The appointment to the professorship, for a one-year term beginning July 1, was approved by the Regents.

Kirkpatrick, who joined the faculty in 1969, is “a distinguished scholar of 20th century art, including photography, cinema and electronic and technological media,” said Edie N. Goldenberg, dean of the College of Literature, Science, and the Art (LS&A). “She has made many invaluable contributions to the College and to the University through her service as director of the Program in Film and Video Studies, chair of the Department of History of Art, and membership on the LS&A Executive Committee.”

Kendall L. Walton, professor of philosophy, will hold the James B. and Grace J. Nelson Professorship of Philosophy.

His appointment to the professorship, for a five-year term beginning July 1, was approved by the Regents.

“Prof. Walton has written extensively on pictorial representation, metaphor, photography, music and aesthetic value,” Goldenberg said. “His Mimesis as Make-Believe: Foundations of the Representational Arts has rapidly gained wide recognition for its subtle and detailed development of an innovative and powerful theory of the representational arts. It has been highly influential in academic and professional art communities, as well as in philosophical aesthetics.

“Prof. Walton’s work is resourceful, unfailingly clear, and honest. These same attributes accompany his teaching at all levels.”

James J. White, the Robert A. Sullivan Professor of Law, also will hold the Louis and Myrtle Moskowitz Research Professorship in Business and Law.

His appointment, for a one-year term beginning Sept. 1, was approved by the Regents. The Moskowitz professorship is held by a faculty member from the Business School and from the Law School on a rotating basis.

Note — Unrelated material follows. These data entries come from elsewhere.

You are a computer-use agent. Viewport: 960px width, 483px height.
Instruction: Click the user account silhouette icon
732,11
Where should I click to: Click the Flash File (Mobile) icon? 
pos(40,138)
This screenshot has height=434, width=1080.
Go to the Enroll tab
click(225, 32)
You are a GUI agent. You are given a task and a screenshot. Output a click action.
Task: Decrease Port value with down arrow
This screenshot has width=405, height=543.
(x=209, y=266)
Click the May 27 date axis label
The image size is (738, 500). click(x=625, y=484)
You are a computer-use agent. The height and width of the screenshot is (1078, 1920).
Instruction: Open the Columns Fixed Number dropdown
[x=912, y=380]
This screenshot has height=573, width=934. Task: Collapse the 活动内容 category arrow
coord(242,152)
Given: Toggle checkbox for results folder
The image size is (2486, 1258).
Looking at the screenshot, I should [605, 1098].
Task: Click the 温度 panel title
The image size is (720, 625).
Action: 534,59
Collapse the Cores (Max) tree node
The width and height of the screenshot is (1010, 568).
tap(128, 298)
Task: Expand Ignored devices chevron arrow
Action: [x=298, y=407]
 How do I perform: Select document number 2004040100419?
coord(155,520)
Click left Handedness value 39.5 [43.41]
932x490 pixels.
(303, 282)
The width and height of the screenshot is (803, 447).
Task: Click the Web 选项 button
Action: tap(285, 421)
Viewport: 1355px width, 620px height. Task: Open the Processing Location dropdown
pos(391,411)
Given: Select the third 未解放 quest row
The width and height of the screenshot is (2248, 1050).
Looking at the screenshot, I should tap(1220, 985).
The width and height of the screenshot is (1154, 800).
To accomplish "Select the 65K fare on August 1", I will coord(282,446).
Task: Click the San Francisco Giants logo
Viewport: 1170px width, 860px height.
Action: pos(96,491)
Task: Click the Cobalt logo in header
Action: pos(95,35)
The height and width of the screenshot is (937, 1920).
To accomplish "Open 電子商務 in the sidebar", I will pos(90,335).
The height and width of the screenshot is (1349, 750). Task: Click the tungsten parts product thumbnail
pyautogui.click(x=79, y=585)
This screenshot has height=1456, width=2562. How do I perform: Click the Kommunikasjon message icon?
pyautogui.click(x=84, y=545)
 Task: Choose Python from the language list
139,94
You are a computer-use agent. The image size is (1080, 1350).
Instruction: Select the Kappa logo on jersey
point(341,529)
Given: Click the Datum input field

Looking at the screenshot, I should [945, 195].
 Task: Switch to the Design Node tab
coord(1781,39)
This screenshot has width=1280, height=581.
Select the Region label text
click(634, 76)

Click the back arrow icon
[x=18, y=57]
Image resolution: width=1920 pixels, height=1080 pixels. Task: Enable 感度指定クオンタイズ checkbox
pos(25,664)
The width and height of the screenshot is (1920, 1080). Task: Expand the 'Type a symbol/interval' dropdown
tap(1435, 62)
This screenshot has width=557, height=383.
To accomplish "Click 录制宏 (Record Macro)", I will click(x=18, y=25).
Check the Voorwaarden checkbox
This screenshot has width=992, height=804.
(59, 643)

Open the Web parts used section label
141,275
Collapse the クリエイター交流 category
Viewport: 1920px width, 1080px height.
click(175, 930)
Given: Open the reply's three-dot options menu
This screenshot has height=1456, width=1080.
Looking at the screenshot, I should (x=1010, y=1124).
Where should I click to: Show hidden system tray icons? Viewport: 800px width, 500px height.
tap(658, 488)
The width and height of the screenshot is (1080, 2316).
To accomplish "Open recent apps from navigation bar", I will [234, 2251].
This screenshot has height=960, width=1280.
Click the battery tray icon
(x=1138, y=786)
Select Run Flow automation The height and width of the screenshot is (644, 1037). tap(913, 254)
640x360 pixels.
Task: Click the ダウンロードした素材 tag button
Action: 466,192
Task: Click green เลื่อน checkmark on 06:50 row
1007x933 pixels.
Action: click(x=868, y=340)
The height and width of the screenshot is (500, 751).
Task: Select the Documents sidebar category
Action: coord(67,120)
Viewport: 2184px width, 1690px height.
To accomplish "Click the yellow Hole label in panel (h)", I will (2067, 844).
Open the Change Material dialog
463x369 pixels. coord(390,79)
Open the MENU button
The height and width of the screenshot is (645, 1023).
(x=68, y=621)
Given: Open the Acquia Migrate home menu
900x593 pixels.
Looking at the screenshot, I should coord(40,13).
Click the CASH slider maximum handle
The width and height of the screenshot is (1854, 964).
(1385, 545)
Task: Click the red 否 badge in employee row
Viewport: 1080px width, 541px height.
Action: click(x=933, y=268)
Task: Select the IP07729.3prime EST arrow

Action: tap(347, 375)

“Prof. White is among the most prolific and respected commercial law scholars in the United States,” said Jeffrey S. Lehman, dean of the Law School, and B. Joseph White, dean of the Business School. “Just since 1990, he has authored or co-authored 10 volumes of treatises and casebooks in bankruptcy, banking law, commercial law and the Uniform Commercial Code. His Handbook of the Law Under the Uniform Commercial Code, now in its third edition, has been used and cited by hundreds of courts and tens of thousands of lawyers and students here and abroad.”